Run it without genotyping -k. Then use that file and genotype using -b? If that doesn't fail it will help me find the bug.

nvolkova commented 8 years ago

It is still failing: WHAM-GRAPHENING -k -a ref.fa -f sort.test.bam -g test.graph.txt > test.wham.vcf WHAM-GRAPHENING -b test.wham.vcf -a ref.fa -f sort.test.bam -g test.graph.txt > test.2.wham.vcf

... INFO: loading external SV calls INFO: Gathering alleles. INFO: generated 100 alleles / 212 INFO: generated 200 alleles / 212 INFO: Refined and genotyped 0/212 breakpoints * buffer overflow detected *: WHAM-GRAPHENING terminated

Backtrace and memory map seem to be exactly the same.

zeeev commented 8 years ago

Can you send me that VCF.

zeeev commented 8 years ago

In the Makefile can you add -fstack-protector-all to the CFLAGS?

It will look like:

CFLAGS= -Wall -fstack-protector-all -DVERSION=\"$(GIT_VERSION)\" -DFAST -std=c++0x

Re-make and try again? I really appreciate your help. I'm still not able to generate the error.

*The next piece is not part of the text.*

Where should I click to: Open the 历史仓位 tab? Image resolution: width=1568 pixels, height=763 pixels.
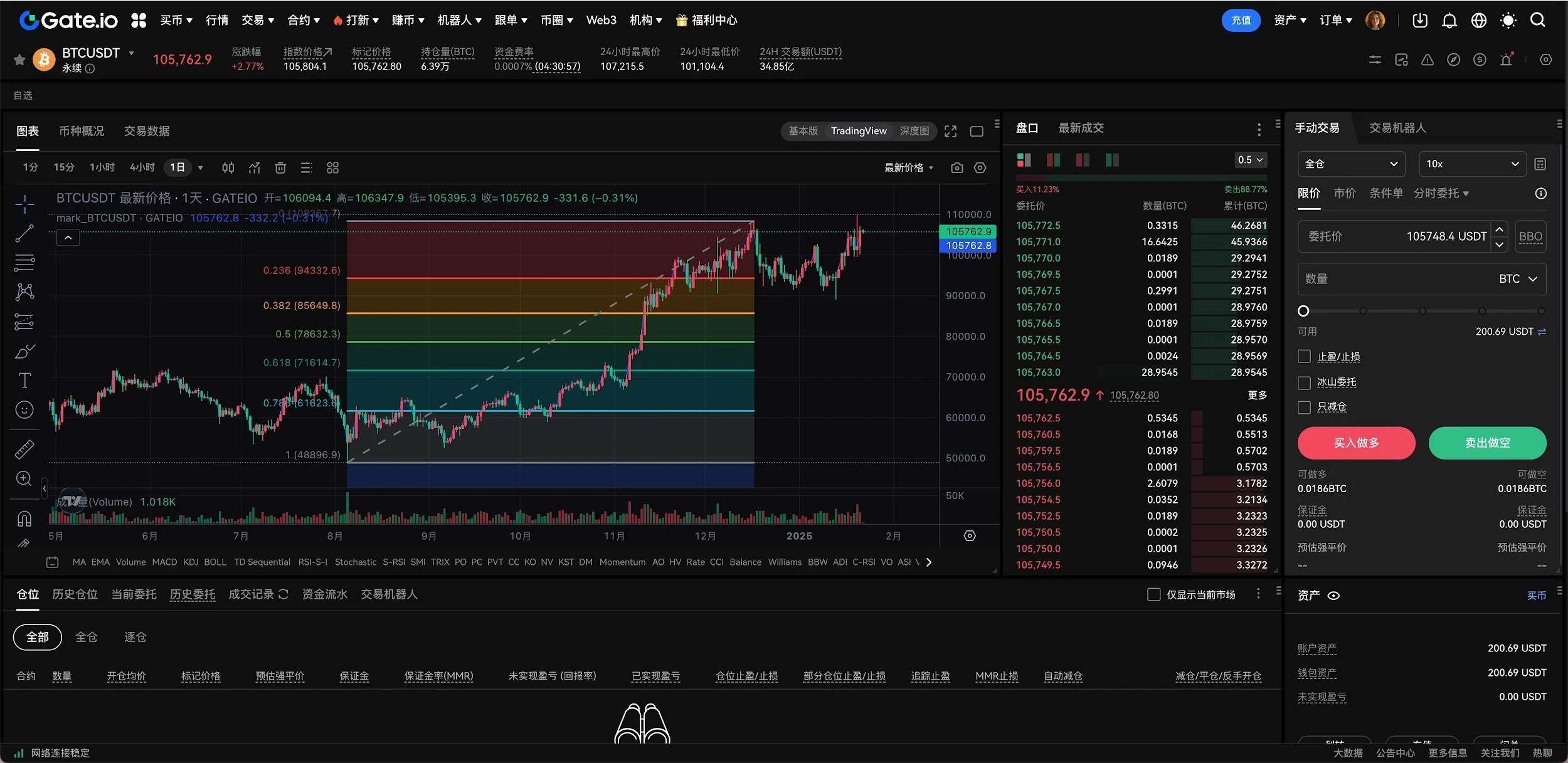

nvolkova commented 8 years ago

@zeeev I added the flag - but nothing changed. Do you think it may have something to do with the cluster where I'm trying to run it? Wrong libraries or specification?

zeeev commented 8 years ago

I've merged the development branch into the master. I've disabled genotyping until I finish the new genotyping algorithm. Thanks for your help. The new version of the caller shouldn't give you any trouble, but no genotypes.